The problem we are trying to address is the fact that there is no easy way of getting meta-data about these blocks, materials and hierarchies and delivering it to the client for use by the GUI. Currently, the GUI knows nothing about the relationship between blocks, materials and hierarchies. For example, when the user selects a material, the GUI updates the server side reader's material selection and asks it to give back a new selection for all blocks and hierarchies. For large number of blocks, this has a significant overhead. We want to be able to deliver the whole hierarchy as meta-data to the client so that the selection GUI can avoid any additional communication with the server.

Proposed solution

First of all, we need a data structure that represents the various data hierarchies. For this, I propose using a DAG. An example DAG is below.

Sil.png

Here, the top node SIL is an artificial root. It points to three groupings: Blocks, Materials and Assembly. All these grouping are subdivided further. The important thing to note is that all leaf nodes are blocks. This is natural for Exodus files since blocks are the smallest building blocks of a datasets. It is not as natural for SILO since these "blocks" correspond to individual materials inside domains. However, this DAG still contains all the necessary information to represent the hierarchy inside SILO files.

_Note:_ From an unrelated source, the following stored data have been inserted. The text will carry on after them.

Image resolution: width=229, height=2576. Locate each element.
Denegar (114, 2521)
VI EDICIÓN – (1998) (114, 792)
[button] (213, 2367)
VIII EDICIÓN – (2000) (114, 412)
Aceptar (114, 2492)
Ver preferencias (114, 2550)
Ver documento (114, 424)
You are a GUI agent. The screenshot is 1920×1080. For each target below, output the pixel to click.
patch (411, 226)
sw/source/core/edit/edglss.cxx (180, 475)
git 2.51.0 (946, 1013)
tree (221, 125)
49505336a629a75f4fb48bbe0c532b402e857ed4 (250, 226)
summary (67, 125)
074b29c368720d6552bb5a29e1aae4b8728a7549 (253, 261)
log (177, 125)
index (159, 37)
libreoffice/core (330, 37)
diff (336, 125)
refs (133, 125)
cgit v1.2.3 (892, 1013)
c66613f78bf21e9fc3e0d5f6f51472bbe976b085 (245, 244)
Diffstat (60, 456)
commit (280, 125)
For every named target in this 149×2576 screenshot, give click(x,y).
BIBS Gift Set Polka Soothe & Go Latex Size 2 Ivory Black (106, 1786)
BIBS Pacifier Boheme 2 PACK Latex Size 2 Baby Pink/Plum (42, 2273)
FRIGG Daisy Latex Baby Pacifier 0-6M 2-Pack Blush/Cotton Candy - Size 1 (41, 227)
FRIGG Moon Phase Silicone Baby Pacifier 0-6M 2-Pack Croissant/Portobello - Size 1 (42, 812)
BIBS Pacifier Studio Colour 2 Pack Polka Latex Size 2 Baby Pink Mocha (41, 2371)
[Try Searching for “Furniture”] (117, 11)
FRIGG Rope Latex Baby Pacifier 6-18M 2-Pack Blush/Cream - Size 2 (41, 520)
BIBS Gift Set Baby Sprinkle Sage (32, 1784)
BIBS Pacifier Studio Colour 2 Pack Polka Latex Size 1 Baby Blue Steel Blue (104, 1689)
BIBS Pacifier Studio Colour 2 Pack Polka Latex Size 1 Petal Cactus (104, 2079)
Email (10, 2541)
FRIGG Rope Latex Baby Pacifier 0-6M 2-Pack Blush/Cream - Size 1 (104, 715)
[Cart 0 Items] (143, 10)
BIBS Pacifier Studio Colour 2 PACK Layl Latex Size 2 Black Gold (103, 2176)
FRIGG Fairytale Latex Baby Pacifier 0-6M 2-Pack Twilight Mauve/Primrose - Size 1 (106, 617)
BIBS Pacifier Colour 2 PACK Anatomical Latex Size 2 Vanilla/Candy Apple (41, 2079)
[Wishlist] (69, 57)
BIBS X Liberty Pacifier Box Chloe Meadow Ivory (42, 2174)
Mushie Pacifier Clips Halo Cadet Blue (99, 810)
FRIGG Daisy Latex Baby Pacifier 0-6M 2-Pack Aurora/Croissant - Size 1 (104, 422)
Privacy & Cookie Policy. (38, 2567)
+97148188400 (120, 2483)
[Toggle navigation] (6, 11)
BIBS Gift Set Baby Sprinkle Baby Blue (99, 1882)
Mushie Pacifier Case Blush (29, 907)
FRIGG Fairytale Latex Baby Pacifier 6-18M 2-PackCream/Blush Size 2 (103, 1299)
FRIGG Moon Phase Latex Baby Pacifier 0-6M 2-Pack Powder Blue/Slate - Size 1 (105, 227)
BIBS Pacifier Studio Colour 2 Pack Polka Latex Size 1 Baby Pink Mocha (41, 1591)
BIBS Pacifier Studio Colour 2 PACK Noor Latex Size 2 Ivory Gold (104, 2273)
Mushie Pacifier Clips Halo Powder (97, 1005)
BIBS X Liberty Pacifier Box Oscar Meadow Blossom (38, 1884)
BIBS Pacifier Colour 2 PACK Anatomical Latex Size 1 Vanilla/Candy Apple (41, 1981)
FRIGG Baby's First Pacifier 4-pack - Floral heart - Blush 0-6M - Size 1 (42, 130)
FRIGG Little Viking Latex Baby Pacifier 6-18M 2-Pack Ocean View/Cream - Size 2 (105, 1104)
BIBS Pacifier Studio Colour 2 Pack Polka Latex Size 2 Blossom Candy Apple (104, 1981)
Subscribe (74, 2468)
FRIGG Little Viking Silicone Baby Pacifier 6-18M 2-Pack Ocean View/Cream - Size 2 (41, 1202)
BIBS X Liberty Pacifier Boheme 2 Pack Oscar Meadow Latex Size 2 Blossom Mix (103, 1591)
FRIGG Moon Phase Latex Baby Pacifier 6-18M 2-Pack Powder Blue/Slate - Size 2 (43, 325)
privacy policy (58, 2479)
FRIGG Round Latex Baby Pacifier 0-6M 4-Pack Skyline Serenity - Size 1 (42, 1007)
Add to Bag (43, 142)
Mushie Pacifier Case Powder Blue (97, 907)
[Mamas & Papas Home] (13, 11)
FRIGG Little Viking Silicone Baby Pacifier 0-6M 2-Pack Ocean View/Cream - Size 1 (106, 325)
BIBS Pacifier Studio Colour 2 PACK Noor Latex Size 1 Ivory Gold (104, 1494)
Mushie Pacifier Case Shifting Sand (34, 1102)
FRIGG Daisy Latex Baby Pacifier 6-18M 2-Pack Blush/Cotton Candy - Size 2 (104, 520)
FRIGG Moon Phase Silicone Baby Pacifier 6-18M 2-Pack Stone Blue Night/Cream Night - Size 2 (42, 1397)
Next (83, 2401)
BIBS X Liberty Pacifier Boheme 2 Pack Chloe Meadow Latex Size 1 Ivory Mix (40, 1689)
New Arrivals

This DAG will have to be created by the reader and provided as meta-data. The easiest way of doing this is for the reader to create a vtkGraph (vtkMutableDirectedGraph actually) and adding it to the output information. Once the DAG is available as meta-data, an information object can bring it back to the client side. This is especially easy with vtkGraph because it can be serialized/unserialized using the legacy writers/readers.

Once on the client side, a custom item model would adapt this DAG to a set of tree widgets - one per grouping. The existing GUI is sufficient and does not have to change. Here, if the user unselects a particular node, for example "Steel" in this example, the GUI code has to traverse down the graph and unselect all the leaf nodes, blocks 1 and 2 in this example. Then, the model for blocks and assembly would be updated based on this information. Note that to determine whether a non-leaf node is on, off or partial, the GUI has to traverse down to the leaf nodes.

Once the user applies, all the GUI has to do is to send a list of blocks to the reader. No information about materials or hierarchies is needed. This will probably require a bit of work for the SILO reader since it does not know about blocks but it should be fairly easy.